The key is (1.0 - chroma): when a pixel is already highly saturated (chroma close to 1), the boost factor approaches 0. When a pixel is nearly gray (chroma close to 0), it gets the full vibrance boost. This is the same principle behind GPUImage’s Vibrance filter.

Stage 5: Color Temperature

A simple but effective approximation of white balance adjustment using channel scaling:

c.r *= 1.0 + 0.2 * u_Temperature;  // positive = warmer (more red)
c.b *= 1.0 - 0.2 * u_Temperature;  // negative = cooler (more blue)

A proper white balance adjustment would work in a color space like CIE xy and modify the illuminant along the Planckian locus. But for a real-time mobile shader, R/B channel scaling is perceptually close enough and costs just 2 multiply-adds.

Stage 6: Gamma

The final adjustment. Gamma correction controls the overall brightness curve:

c = pow(max(c, 0.0), vec3(1.0 / max(u_Gamma, 0.001)));

Gamma > 1.0 brightens midtones (useful for dark scenes). Gamma < 1.0 darkens midtones (useful for faded/vintage looks). The max(u_Gamma, 0.001) prevents division by zero in the exponent.

Putting It All Together

Here is the complete color grading pipeline in GLSL:

// Color grading pipeline (point operations only — 0 extra texture fetches)
vec3 W = vec3(0.2126, 0.7152, 0.0722);  // BT.709 luminance

c += vec3(u_Brightness);                                          // 1. Brightness
c = 0.5 * pow(max(c / 0.5, 0.0), vec3(u_Contrast));             // 2. S-curve contrast
float luma = dot(c, W);
c = mix(vec3(luma), c, u_Saturation);                             // 3. Saturation
float maxC = max(c.r, max(c.g, c.b));
float minC = min(c.r, min(c.g, c.b));
c = mix(vec3(luma), c, 1.0 + u_Vibrance * (1.0 - (maxC - minC)));// 4. Vibrance
c.r *= 1.0 + 0.2 * u_Temperature;                                // 5. Temperature
c.b *= 1.0 - 0.2 * u_Temperature;
c = pow(max(c, 0.0), vec3(1.0 / max(u_Gamma, 0.001)));          // 6. Gamma

All six operations are pure ALU with no additional texture fetches, no branches. On a modern mobile GPU, this entire pipeline costs roughly 20 ALU operations per fragment.

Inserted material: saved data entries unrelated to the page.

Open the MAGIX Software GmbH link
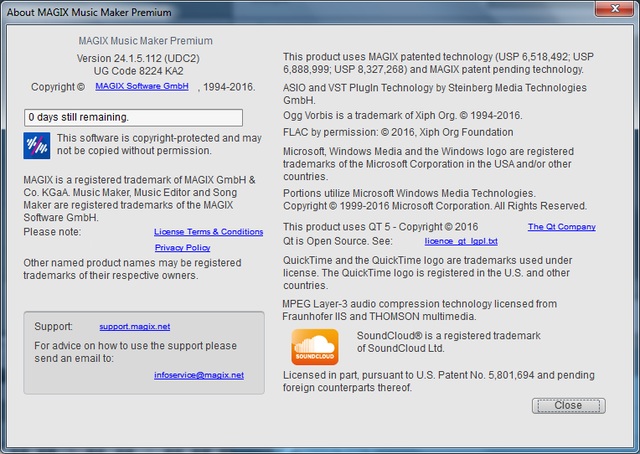Image resolution: width=640 pixels, height=454 pixels. click(142, 87)
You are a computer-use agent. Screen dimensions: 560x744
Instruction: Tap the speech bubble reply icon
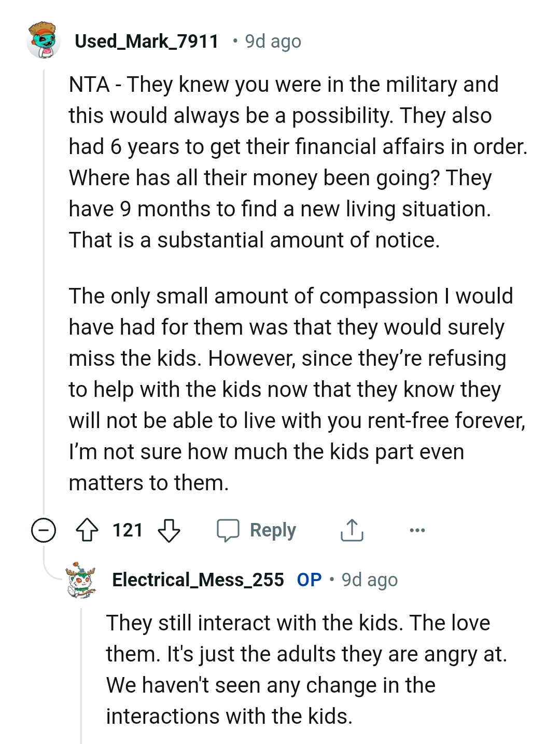[228, 530]
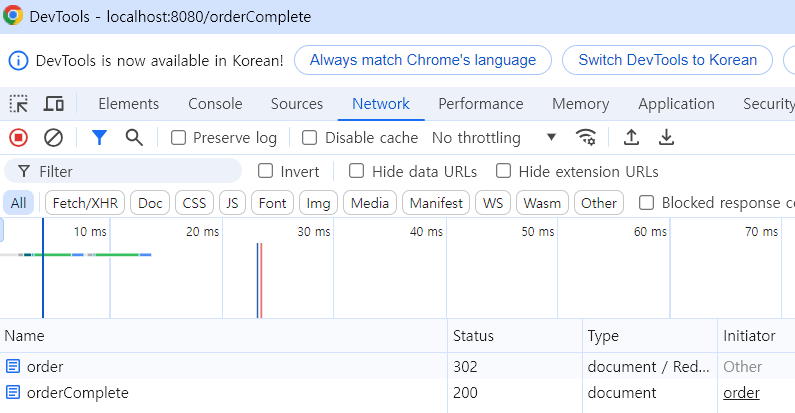This screenshot has height=413, width=795.
Task: Open the Application tab
Action: [676, 104]
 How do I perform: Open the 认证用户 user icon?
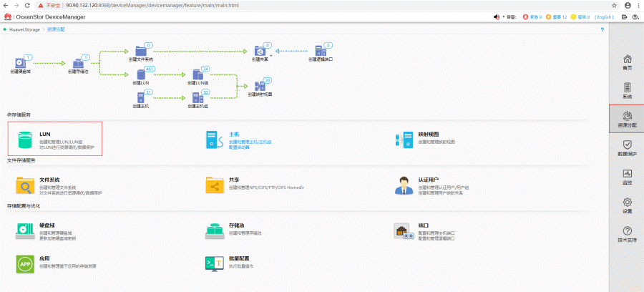coord(404,185)
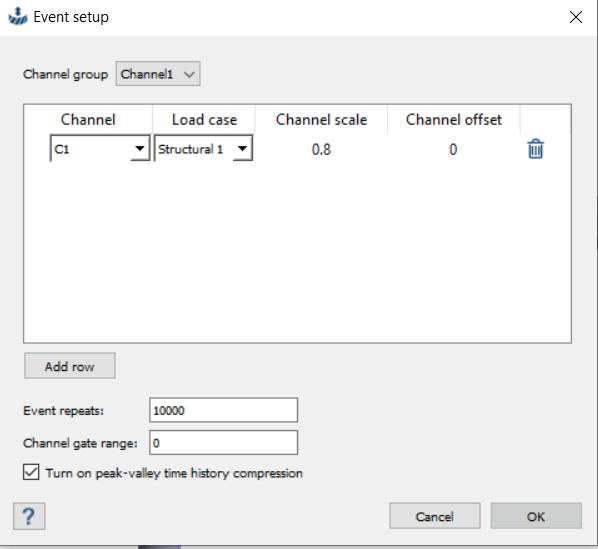Click the Event setup application icon
598x549 pixels.
[18, 16]
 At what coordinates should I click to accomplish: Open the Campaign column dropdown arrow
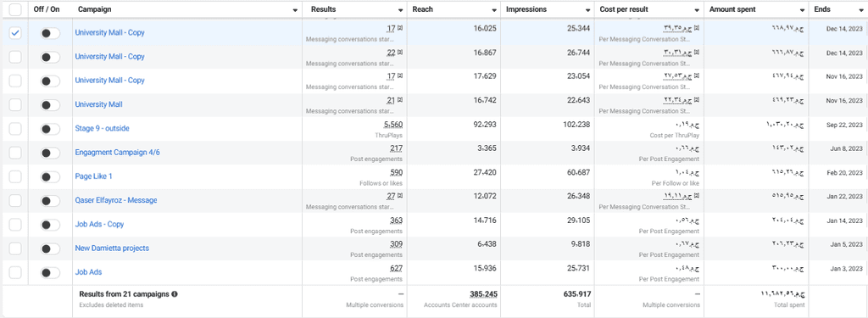pyautogui.click(x=295, y=10)
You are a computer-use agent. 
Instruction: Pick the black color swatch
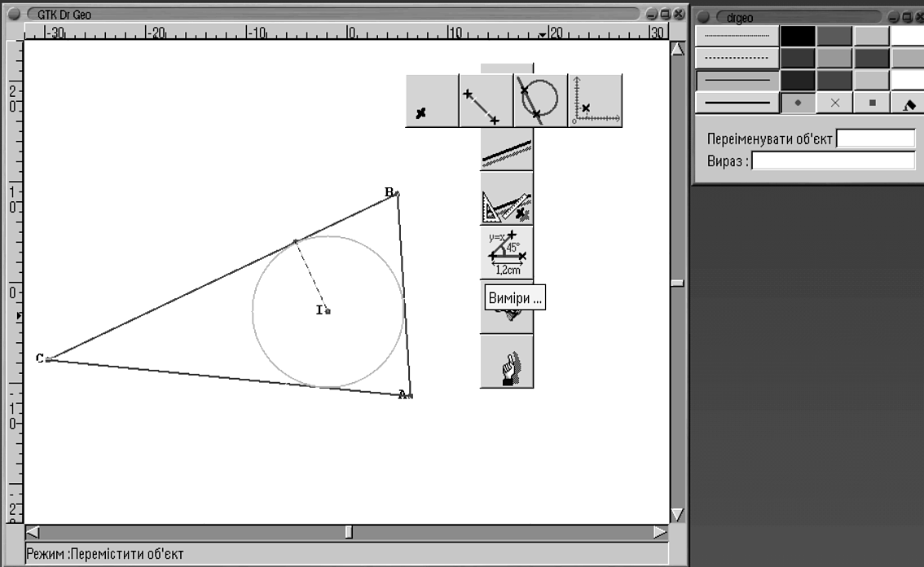[798, 36]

Content-Adaptive Sharpening (AMD CAS)

The Problem with Unsharp Mask

The traditional approach to image sharpening is the Unsharp Mask: subtract a blurred version of the image from the original, then add the difference back scaled by a strength factor. The problem is halo artifacts, bright rings around dark edges and dark rings around bright edges.

Halos occur because the Unsharp Mask blindly amplifies all local differences, including high-contrast edges where the amplification produces visible overshoots. The stronger the sharpening, the worse the halos.

Mild unsharp mask sharpening — Mild sharpening (acceptable)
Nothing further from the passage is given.